> **Directions**:
Filter the entries for lines with the word "will".

> **Data provided**:
--------------------------------

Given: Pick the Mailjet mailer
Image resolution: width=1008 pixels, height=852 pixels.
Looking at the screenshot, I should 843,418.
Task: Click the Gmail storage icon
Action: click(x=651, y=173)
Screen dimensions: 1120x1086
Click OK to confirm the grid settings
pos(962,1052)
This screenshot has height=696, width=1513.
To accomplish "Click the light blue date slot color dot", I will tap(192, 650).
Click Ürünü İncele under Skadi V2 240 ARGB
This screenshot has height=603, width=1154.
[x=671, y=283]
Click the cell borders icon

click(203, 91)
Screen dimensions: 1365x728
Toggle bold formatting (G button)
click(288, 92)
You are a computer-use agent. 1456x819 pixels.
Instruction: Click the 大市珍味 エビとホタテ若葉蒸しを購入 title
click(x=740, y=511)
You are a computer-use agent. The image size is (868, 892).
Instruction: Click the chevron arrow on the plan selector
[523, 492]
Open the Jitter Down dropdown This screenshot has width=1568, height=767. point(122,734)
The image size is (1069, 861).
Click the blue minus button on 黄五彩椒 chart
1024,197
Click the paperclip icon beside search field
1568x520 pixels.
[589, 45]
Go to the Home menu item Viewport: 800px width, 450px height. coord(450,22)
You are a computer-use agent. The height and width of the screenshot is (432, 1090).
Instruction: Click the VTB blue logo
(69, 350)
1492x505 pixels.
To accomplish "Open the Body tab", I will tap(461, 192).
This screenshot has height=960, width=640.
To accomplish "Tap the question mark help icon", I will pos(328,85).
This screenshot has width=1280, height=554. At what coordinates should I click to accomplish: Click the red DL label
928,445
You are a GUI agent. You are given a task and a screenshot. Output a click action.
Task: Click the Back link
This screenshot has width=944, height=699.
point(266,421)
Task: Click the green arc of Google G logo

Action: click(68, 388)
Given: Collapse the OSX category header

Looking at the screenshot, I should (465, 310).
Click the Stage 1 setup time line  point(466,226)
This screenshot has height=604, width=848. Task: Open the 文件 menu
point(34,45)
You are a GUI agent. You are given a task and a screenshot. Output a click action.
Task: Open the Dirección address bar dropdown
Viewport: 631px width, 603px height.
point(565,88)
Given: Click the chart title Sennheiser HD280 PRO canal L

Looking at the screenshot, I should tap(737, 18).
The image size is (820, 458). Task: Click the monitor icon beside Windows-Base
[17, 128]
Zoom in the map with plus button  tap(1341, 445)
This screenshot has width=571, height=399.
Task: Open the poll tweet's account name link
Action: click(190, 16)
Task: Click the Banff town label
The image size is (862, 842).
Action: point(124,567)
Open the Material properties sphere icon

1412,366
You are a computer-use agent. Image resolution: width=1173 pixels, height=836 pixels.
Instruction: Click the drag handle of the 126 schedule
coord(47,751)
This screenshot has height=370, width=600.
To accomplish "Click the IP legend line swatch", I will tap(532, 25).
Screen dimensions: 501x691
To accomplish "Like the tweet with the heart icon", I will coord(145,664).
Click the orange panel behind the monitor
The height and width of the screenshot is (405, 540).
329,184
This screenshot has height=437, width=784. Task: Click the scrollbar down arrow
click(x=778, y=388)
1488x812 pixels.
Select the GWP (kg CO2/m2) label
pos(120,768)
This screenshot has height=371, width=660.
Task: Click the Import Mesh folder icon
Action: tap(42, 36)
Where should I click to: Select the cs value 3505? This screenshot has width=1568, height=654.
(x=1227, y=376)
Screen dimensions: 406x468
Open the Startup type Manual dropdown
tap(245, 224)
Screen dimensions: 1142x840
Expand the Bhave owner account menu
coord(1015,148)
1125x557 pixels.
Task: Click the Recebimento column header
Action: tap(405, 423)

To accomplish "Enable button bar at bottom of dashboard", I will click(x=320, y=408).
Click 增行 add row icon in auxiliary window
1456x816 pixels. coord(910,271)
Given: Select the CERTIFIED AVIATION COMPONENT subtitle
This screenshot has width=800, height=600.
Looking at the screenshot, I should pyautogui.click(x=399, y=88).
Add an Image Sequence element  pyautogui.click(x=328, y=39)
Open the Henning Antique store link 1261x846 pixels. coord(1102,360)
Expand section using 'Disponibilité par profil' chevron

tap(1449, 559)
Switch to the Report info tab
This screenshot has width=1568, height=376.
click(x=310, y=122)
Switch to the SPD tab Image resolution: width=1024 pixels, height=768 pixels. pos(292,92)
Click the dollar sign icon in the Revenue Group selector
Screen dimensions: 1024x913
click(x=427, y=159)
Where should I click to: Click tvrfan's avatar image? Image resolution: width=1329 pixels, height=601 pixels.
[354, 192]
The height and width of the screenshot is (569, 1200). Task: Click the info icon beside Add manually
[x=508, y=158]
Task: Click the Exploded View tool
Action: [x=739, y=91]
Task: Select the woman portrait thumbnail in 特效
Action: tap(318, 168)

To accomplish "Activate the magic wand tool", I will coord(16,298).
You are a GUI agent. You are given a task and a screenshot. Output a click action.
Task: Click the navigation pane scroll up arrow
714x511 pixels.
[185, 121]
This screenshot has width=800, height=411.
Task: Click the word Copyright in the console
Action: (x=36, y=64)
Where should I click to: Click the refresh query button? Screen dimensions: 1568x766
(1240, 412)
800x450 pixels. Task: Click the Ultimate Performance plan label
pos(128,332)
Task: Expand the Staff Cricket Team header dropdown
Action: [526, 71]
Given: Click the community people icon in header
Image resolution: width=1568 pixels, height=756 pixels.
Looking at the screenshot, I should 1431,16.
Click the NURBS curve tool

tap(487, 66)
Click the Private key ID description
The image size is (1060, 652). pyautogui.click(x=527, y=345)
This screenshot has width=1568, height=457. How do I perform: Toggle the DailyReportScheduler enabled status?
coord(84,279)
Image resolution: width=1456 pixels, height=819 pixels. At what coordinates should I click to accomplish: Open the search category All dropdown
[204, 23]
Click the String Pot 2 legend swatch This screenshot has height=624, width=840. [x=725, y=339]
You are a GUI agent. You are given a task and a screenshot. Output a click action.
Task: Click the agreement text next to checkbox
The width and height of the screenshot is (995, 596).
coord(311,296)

--------------------------------

> **Response area**:
To accomplish "Click the light blue date slot color dot", I will tap(192, 650).
To accomplish "Open the Body tab", I will tap(461, 192).
To accomplish "Tap the question mark help icon", I will pos(328,85).
To accomplish "Click the IP legend line swatch", I will tap(532, 25).
To accomplish "Like the tweet with the heart icon", I will coord(145,664).
To accomplish "Enable button bar at bottom of dashboard", I will click(x=320, y=408).
To accomplish "Activate the magic wand tool", I will coord(16,298).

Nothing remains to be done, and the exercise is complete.